Wednesday, July 16, 2008

Life in Cuba: One Country, Two Currencies

Life in Cuba: One Country, Two Currencies
Doreen Hemlock | Havana Bureau--South Florida Sun-Sentinel
7:25 AM EDT, July 16, 2008

HAVANA - Salesman Juan Carlos Lee hears the complaints daily. He works
in an Old Havana store that offers juice, candy and other goods only for
sale in Cuba's hard, convertible currency, not in local pesos.

"Ay, everything is so expensive. Convertible currency is such a problem.
Cuba, it's not easy," clients tell him.

Lee tries to calm buyers by noting prices are rising worldwide for food,
oil and other basics.

But he knows first-hand how hard it is to make ends meet with a salary
equal to about $20 a month, when many consumer items now sell at
international prices. He gives thanks that family in Spain sends him
money. Yet like clients, he yearns for a day when wages stretch far and
shopping takes one currency, not two.

"That's going to take time," the 42-year-old Havana resident said
Tuesday. "It won't be overnight."

Strapped for dollars, euros and other currencies needed to buy imports,
communist-run Cuba uses a unique dual-currency system to conserve
foreign reserves. It pays islanders in local pesos and offers some goods
and services at peso outlets, often with hefty subsidies. But
increasingly, it requires a dollar-like convertible currency unit or CUC
at other shops and businesses, where prices include little or no subsidies.

Cubans pay 25 pesos per CUC, a hefty sum when salaries average in the
400-range monthly. Those who can best afford it are those Cubans who
earn some pay or tips in CUC from tourism or the thriving black market,
and those who receive cash from friends and family overseas.

The government recognizes the four-year-old system hurts national
self-esteem and widens social divides. Officials vow to end the program
once foreign reserves spike -- a growing challenge as import prices soar.

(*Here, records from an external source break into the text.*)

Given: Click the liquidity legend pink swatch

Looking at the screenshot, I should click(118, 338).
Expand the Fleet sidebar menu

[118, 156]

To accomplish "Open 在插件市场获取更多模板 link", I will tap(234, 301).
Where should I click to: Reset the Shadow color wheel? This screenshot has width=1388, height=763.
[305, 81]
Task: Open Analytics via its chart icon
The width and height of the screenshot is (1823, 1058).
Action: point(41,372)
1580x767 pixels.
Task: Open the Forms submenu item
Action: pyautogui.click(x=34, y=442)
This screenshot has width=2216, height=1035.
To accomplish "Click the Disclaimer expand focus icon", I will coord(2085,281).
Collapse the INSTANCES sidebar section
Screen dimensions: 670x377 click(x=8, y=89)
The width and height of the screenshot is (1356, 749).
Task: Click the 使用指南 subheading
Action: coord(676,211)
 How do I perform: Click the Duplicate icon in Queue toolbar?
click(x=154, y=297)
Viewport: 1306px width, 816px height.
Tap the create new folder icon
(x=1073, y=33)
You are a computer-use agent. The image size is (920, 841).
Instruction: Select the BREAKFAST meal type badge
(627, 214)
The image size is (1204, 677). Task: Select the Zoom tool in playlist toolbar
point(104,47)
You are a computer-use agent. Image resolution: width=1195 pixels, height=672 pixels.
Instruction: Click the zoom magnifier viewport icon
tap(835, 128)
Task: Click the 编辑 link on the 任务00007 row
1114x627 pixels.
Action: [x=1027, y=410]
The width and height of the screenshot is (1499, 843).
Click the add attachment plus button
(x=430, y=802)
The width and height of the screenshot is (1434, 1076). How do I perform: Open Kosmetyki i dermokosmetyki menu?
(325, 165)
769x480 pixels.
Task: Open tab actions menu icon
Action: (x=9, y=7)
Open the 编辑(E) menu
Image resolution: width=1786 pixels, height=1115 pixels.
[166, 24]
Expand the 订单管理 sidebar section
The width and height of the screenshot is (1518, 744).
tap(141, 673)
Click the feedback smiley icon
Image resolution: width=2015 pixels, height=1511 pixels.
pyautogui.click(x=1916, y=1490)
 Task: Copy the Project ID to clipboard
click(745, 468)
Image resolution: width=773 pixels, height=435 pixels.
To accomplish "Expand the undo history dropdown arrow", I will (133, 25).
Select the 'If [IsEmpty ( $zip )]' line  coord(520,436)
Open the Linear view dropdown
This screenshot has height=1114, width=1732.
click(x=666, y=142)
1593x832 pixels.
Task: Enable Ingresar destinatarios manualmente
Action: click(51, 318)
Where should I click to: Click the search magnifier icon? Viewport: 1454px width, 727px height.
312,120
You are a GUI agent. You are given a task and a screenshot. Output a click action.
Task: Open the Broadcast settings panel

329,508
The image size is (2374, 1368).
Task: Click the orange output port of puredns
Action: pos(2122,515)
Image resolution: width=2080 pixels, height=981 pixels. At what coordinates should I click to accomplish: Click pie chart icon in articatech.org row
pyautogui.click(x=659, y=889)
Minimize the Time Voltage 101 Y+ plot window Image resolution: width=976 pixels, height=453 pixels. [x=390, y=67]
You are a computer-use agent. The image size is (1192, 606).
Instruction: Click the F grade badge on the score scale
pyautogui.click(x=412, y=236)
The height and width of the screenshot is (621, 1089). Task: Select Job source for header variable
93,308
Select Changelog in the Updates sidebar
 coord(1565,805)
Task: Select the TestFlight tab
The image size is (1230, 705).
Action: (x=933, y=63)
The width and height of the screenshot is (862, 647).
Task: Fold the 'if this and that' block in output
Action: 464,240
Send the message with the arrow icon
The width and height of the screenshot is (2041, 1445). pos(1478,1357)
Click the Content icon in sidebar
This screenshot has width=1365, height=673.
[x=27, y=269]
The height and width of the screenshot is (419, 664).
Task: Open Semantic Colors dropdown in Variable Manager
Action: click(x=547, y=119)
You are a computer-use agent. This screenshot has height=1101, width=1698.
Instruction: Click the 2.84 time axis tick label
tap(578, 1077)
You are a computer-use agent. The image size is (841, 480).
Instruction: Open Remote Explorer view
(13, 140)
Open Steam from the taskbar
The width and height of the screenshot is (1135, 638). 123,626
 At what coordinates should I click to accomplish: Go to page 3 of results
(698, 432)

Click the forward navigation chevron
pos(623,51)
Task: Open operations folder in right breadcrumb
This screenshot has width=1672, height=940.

Lucia Morgan, 38, a teacher in Havana who earns about $20 a month, said
she copes with rising costs by buying soda just once or twice a week at
the CUC store, instead of three times. She's also trying to rely more on
goods sold in pesos, like rice and beans, foregoing the spaghetti she
buys in CUC.

Other Cubans seek quicker change. The Federation of Latin American Rural
Women, a group known by its Spanish initials as Flamur, is campaigning
to end the two-currency system it calls "discriminatory." On Monday, two
activists protested by entering a pharmacy that sells goods in CUC and
offering to pay for a bottle of medicine in local pesos. The cashier
refused, and the manager took the bottle away, the group said.

"These actions will continue until the popular will is fulfilled,
expressed by the 10,738 signatures that we gave the National Assembly,
to pay in all establishments in the country with the same currency in
which are wages are paid to us," Flamur President Belinda Salas said in
a news release. "We will not be intimidated."